■ **DATA EXCERPTS**
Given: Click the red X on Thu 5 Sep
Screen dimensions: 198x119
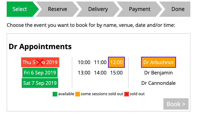Looking at the screenshot, I should (x=40, y=62).
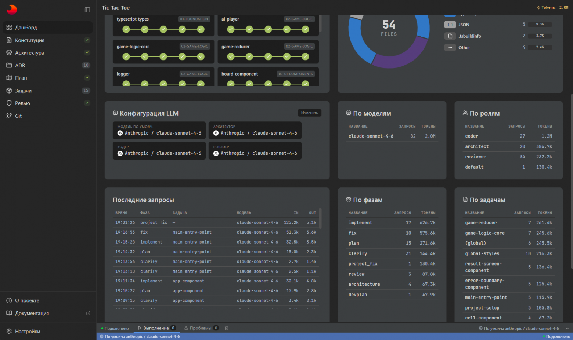Collapse the sidebar with the panel icon
Screen dimensions: 573x340
click(x=87, y=10)
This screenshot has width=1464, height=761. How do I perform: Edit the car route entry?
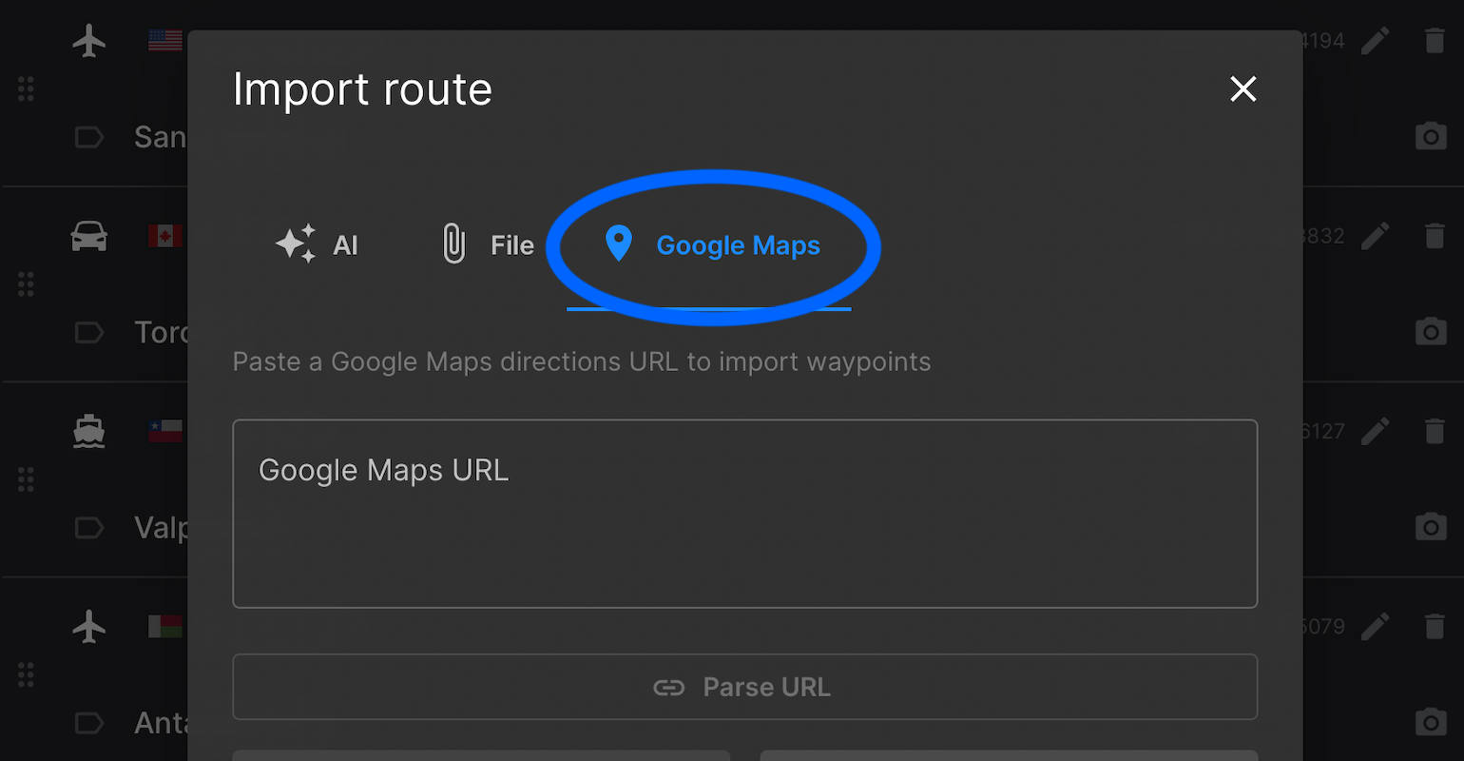(x=1376, y=236)
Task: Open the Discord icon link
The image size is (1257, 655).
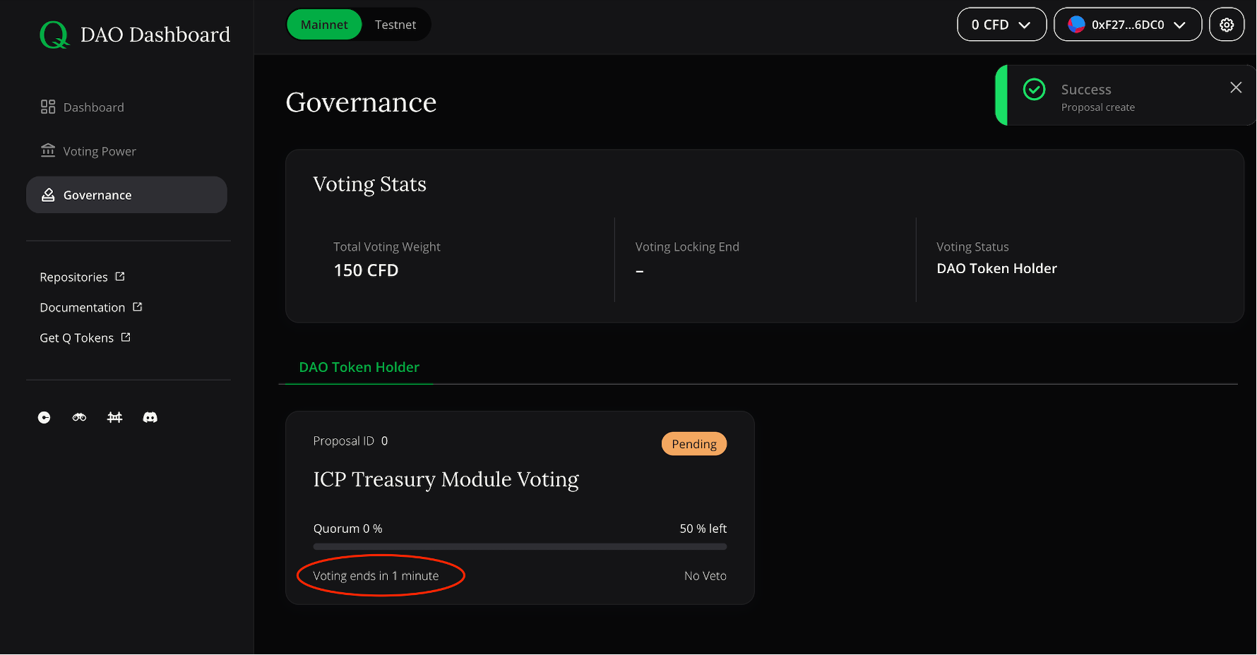Action: click(x=150, y=418)
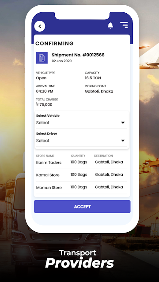This screenshot has height=282, width=159.
Task: Open the Select Driver field
Action: point(82,139)
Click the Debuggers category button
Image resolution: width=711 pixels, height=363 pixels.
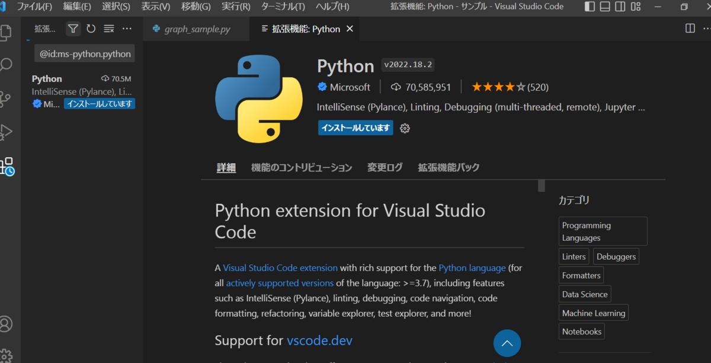616,257
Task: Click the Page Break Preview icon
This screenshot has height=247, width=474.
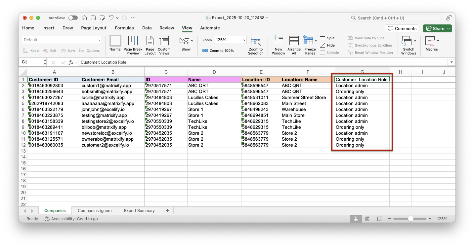Action: click(x=133, y=41)
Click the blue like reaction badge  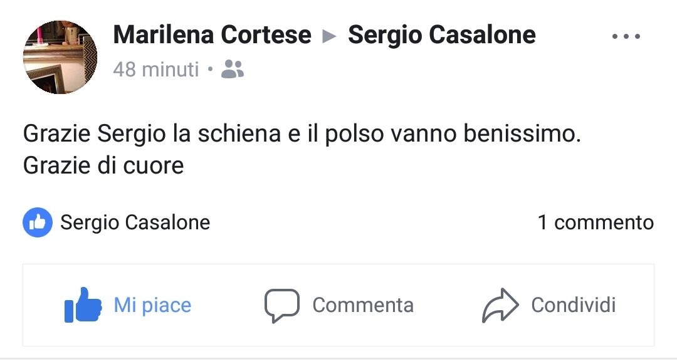point(38,222)
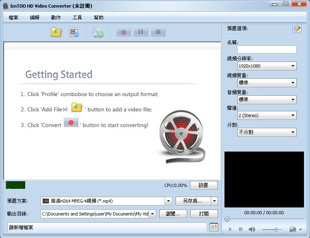Click the add profile gear icon
Image resolution: width=310 pixels, height=238 pixels.
[98, 32]
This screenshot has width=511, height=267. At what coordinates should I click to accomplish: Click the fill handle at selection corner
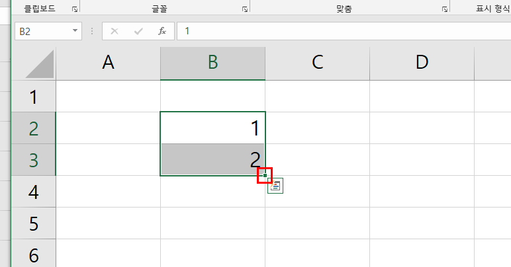click(x=265, y=176)
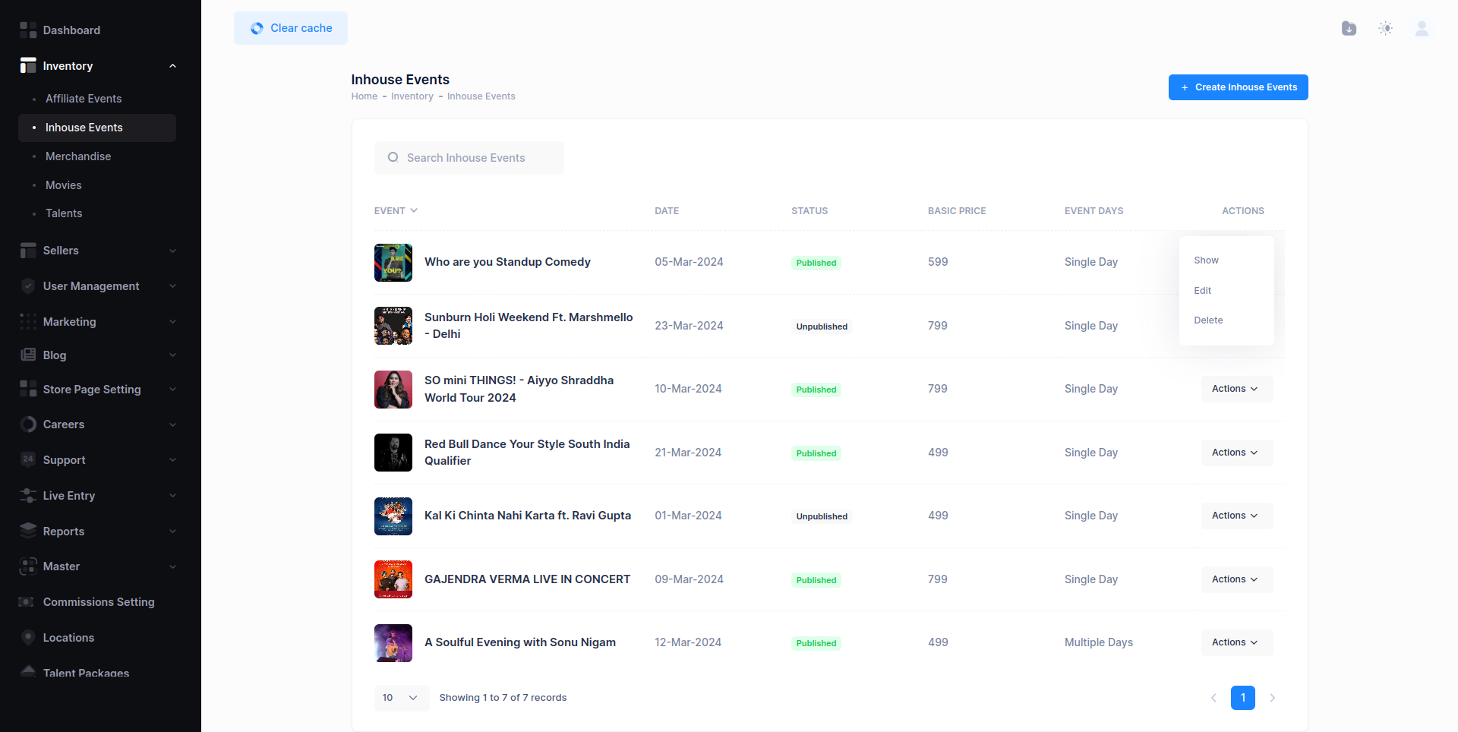Viewport: 1458px width, 732px height.
Task: Click the download icon in top bar
Action: [x=1349, y=28]
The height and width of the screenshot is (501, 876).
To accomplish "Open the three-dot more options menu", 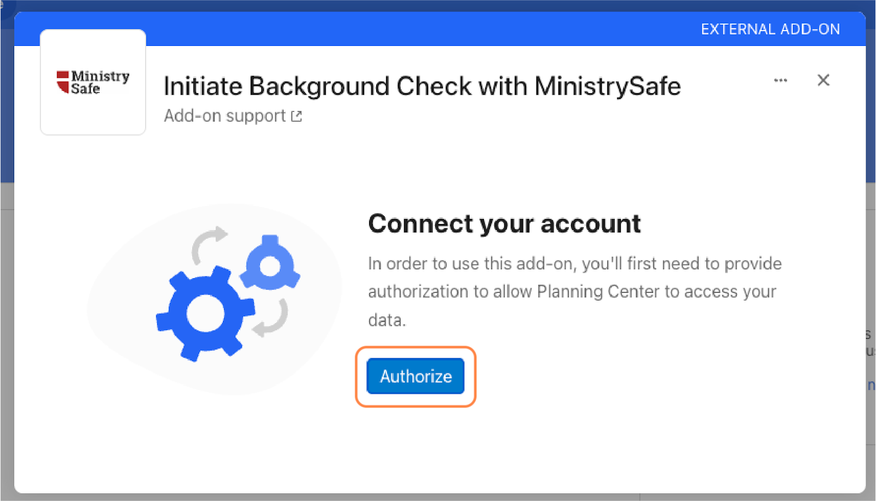I will pyautogui.click(x=780, y=80).
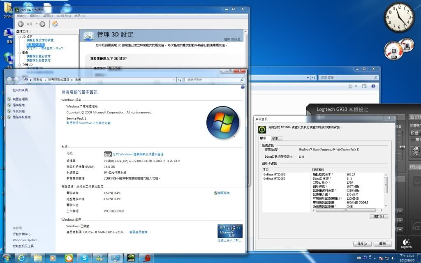421x263 pixels.
Task: Open Skype from the taskbar
Action: [x=84, y=258]
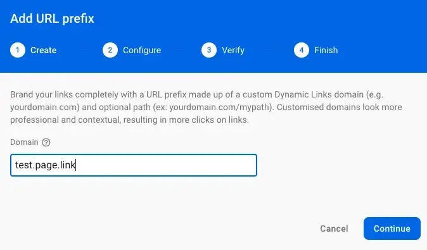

■ **WHAT NEEDS TO BE DONE**
Give back exactly the lines from the first line of the data through the line with "Task: Open the Discord icon link", pictures excluded.

■ **RESULT**
Given: Click the red X on Thu 5 Sep
Screen dimensions: 198x119
Looking at the screenshot, I should (x=40, y=62).
Collapse the sidebar with the panel icon
Screen dimensions: 573x340
click(x=87, y=10)
This screenshot has width=1464, height=761. How do I perform: Edit the car route entry?
(x=1376, y=236)
Task: Open the Discord icon link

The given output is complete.